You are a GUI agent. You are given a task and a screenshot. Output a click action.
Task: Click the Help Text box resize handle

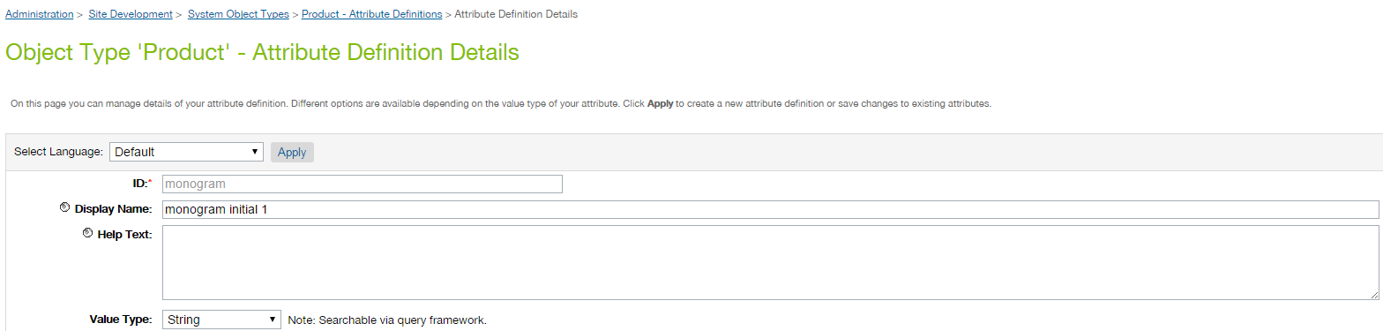[1374, 295]
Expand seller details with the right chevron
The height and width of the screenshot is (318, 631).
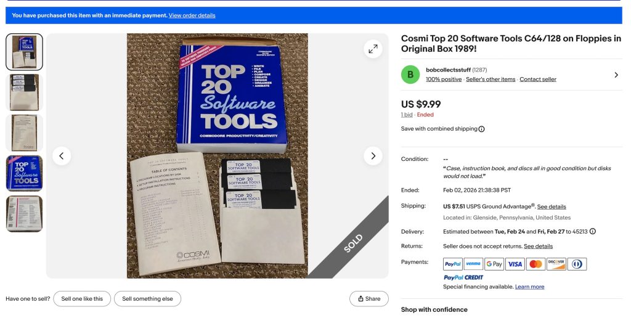616,75
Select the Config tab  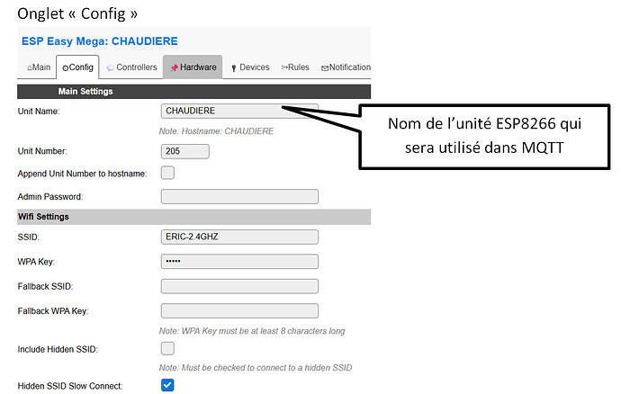point(77,67)
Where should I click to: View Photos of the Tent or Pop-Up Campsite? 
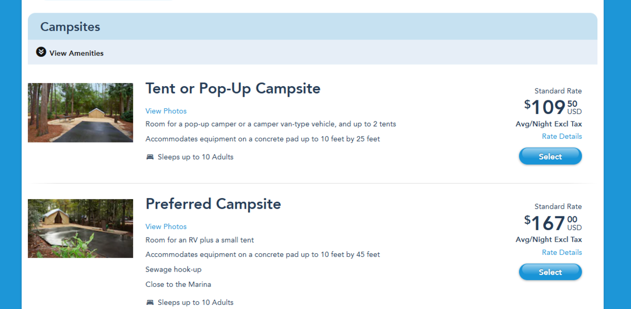tap(166, 111)
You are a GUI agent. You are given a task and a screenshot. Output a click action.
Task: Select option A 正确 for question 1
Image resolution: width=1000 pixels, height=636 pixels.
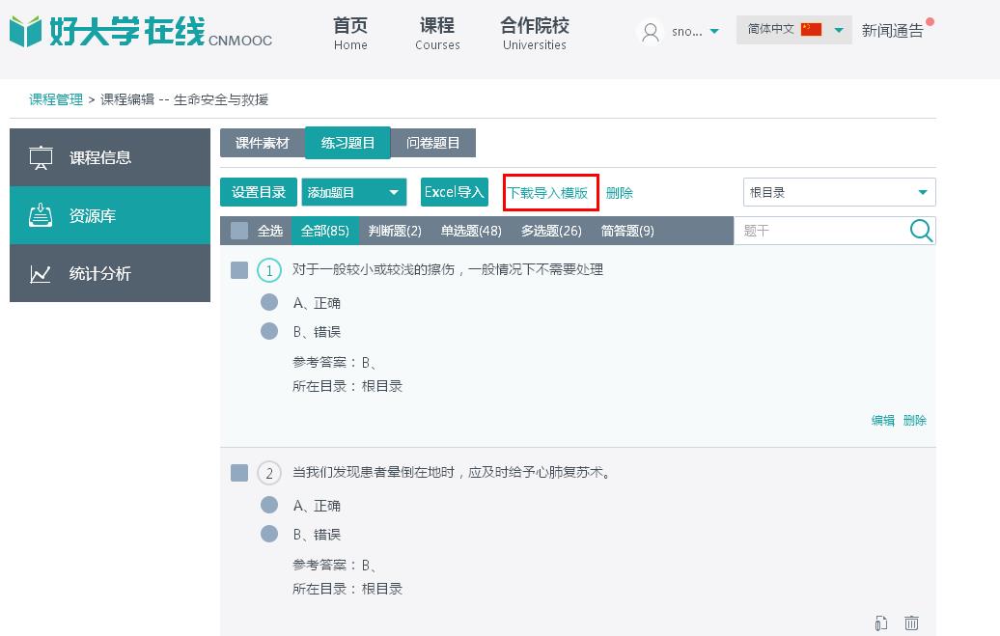[269, 303]
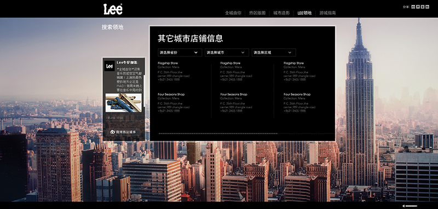
Task: Open the jeans photo thumbnail in Weibo post
Action: pyautogui.click(x=124, y=103)
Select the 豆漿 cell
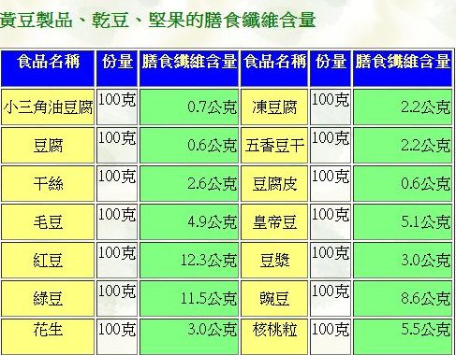Screen dimensions: 456x355 (x=274, y=261)
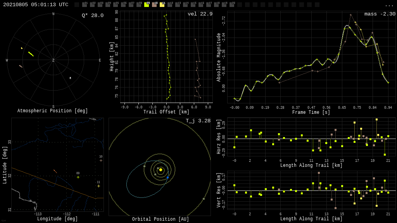The height and width of the screenshot is (223, 397).
Task: Toggle station 10 indicator in top bar
Action: tap(154, 5)
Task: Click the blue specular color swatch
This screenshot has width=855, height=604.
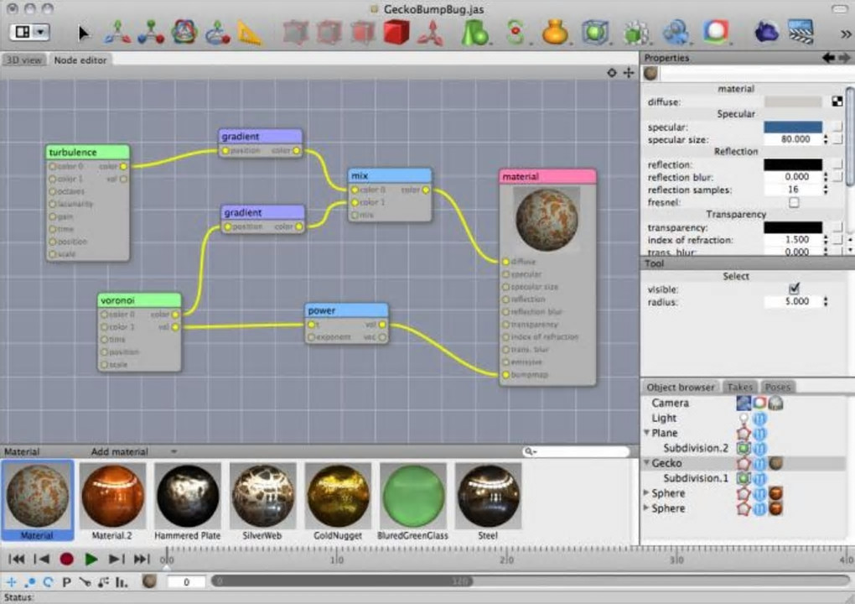Action: [792, 127]
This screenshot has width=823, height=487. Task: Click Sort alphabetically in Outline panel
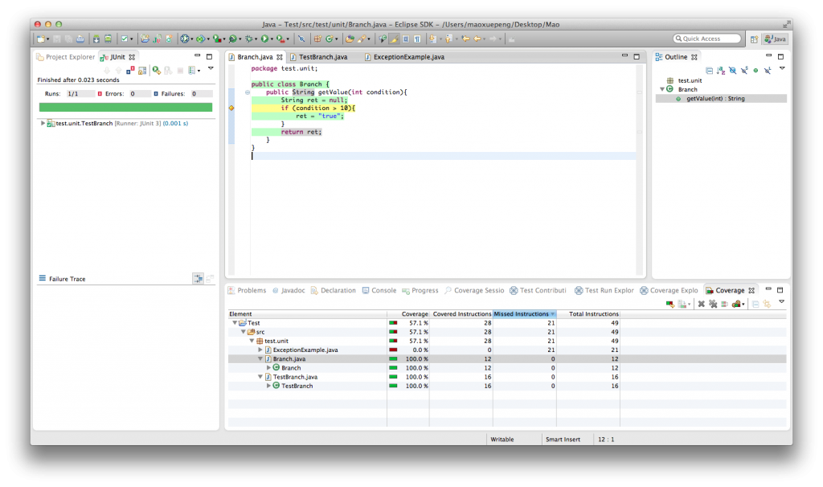(720, 71)
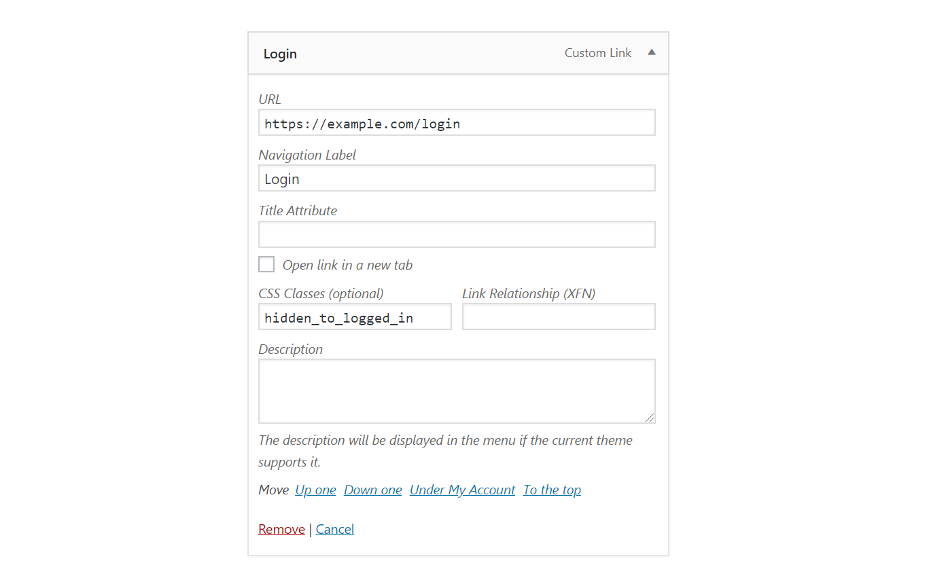Click the Description textarea resize handle
This screenshot has width=929, height=582.
650,418
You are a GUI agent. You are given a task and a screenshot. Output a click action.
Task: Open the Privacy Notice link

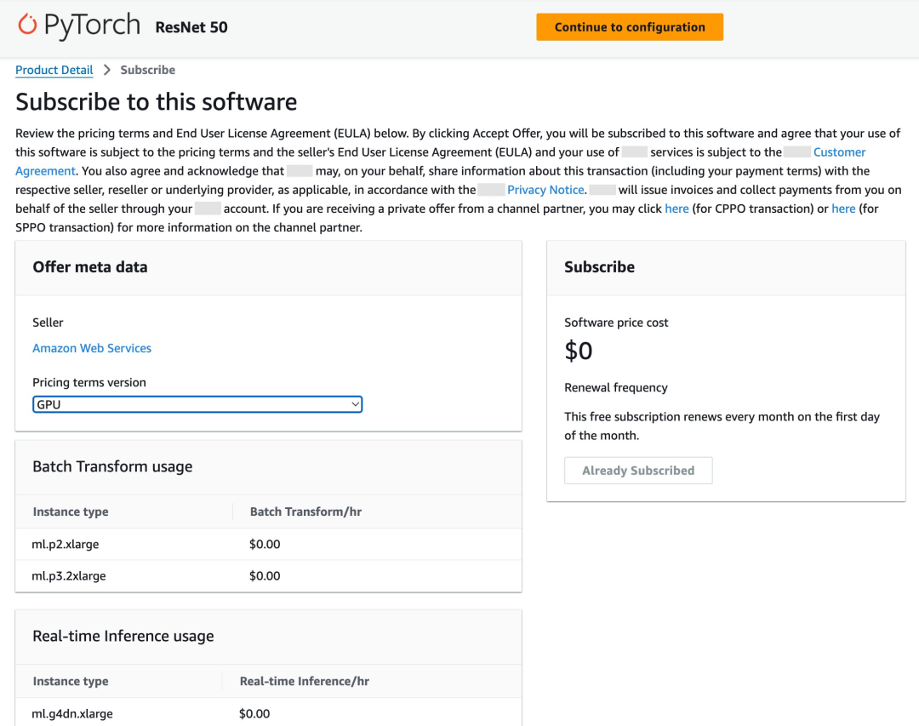pyautogui.click(x=545, y=190)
----
**Exercise goal**
Pictures do not belong in your copy; restate word for word the lines from the one containing "This screenshot has width=823, height=487." through the last line of the records above.

**Result of this task**
This screenshot has width=823, height=487. Task: Click Sort alphabetically in Outline panel
(720, 71)
Click the Description textarea resize handle
This screenshot has width=929, height=582.
650,418
You are a GUI agent. You are given a task and a screenshot. Output a click action.
Task: Open the Privacy Notice link

pyautogui.click(x=545, y=190)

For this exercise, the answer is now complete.